═══ DATA FOR PROCESSING
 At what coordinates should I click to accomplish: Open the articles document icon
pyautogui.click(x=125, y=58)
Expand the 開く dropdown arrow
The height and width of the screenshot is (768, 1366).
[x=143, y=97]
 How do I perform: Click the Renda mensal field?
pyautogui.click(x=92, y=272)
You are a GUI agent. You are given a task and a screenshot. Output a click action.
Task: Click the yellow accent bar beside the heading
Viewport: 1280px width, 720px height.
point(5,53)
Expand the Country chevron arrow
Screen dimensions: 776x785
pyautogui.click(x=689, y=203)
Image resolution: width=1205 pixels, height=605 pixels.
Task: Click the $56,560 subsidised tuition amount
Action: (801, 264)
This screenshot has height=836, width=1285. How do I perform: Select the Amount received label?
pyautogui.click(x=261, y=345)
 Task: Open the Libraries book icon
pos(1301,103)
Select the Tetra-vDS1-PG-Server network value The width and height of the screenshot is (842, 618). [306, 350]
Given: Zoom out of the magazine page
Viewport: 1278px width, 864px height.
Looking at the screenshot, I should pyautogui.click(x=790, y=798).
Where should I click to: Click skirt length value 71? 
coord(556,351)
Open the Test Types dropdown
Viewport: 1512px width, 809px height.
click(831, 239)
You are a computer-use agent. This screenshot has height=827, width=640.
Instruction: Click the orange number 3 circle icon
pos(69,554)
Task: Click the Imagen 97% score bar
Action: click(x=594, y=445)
══════
▸ **GOAL**
Update the records above by replacing each "Viewport" with "Display" and leave everything else as it is.

▸ **THE RESPONSE**
 At what coordinates should I click to accomplish: Open the articles document icon
pyautogui.click(x=125, y=58)
Expand the 開く dropdown arrow
The height and width of the screenshot is (768, 1366).
[x=143, y=97]
 How do I perform: Click the Renda mensal field?
pyautogui.click(x=92, y=272)
You are a GUI agent. You are given a task and a screenshot. Output a click action.
Task: Click the yellow accent bar beside the heading
Display: 1280px width, 720px height.
point(5,53)
Expand the Country chevron arrow
Screen dimensions: 776x785
pyautogui.click(x=689, y=203)
Image resolution: width=1205 pixels, height=605 pixels.
Task: Click the $56,560 subsidised tuition amount
Action: (801, 264)
This screenshot has height=836, width=1285. How do I perform: Select the Amount received label?
pyautogui.click(x=261, y=345)
 Task: Open the Libraries book icon
pos(1301,103)
Select the Tetra-vDS1-PG-Server network value The width and height of the screenshot is (842, 618). [306, 350]
Given: Zoom out of the magazine page
Display: 1278px width, 864px height.
Looking at the screenshot, I should pyautogui.click(x=790, y=798).
Where should I click to: Click skirt length value 71? 
coord(556,351)
Open the Test Types dropdown
Display: 1512px width, 809px height.
click(831, 239)
You are a computer-use agent. This screenshot has height=827, width=640.
Instruction: Click the orange number 3 circle icon
pos(69,554)
Task: Click the Imagen 97% score bar
Action: click(x=594, y=445)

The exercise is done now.